/---
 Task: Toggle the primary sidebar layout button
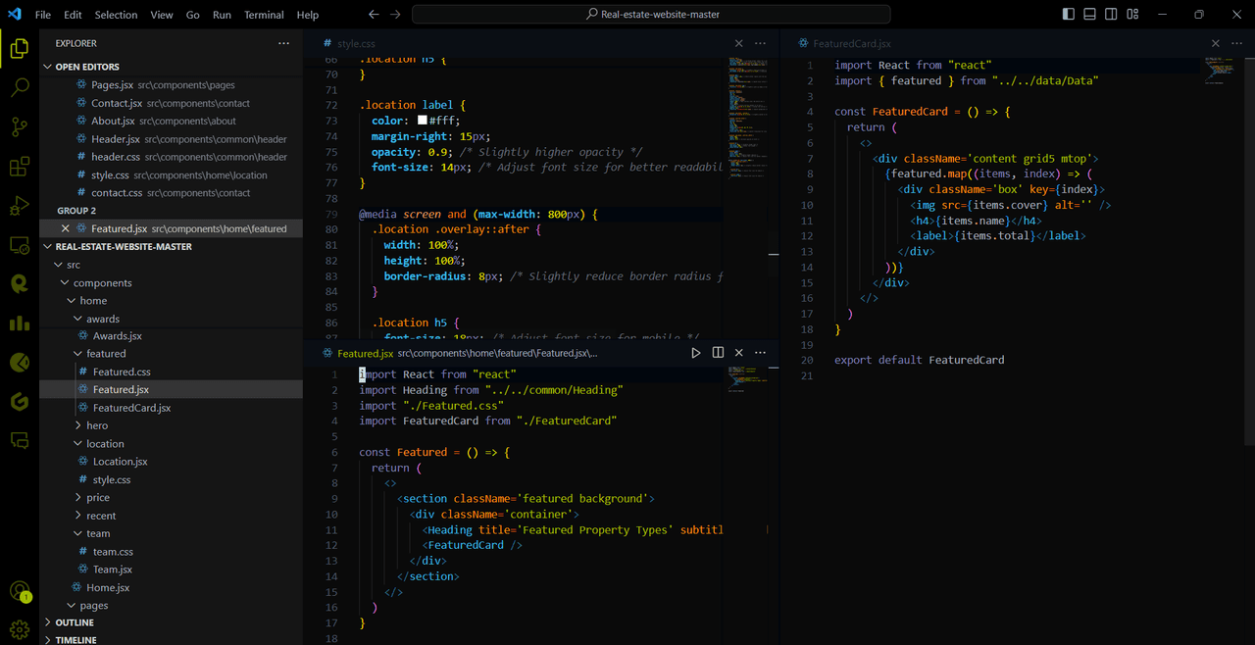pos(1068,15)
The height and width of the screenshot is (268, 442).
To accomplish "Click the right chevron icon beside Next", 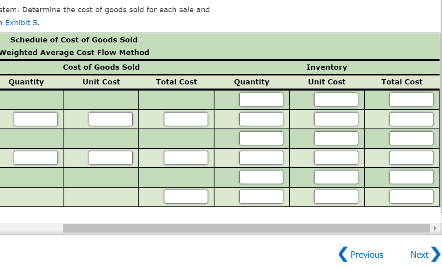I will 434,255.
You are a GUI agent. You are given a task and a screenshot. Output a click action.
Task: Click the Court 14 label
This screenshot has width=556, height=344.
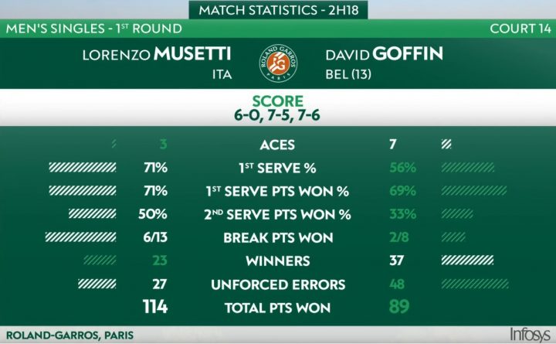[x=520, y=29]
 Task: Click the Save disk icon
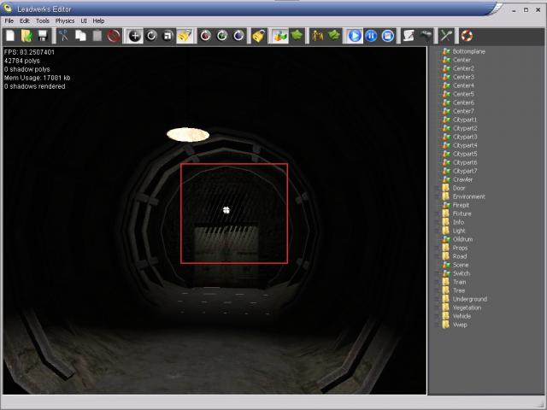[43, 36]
\---
TASK REQUIREMENTS: Your answer must be the lines from the one containing "Task: Click the Court 14 label" through the last line of the records, both included, written out exactly and without pictures.

RESPONSE AREA:
Task: Click the Court 14 label
This screenshot has width=556, height=344.
[x=520, y=29]
 Task: Click the Save disk icon
[43, 36]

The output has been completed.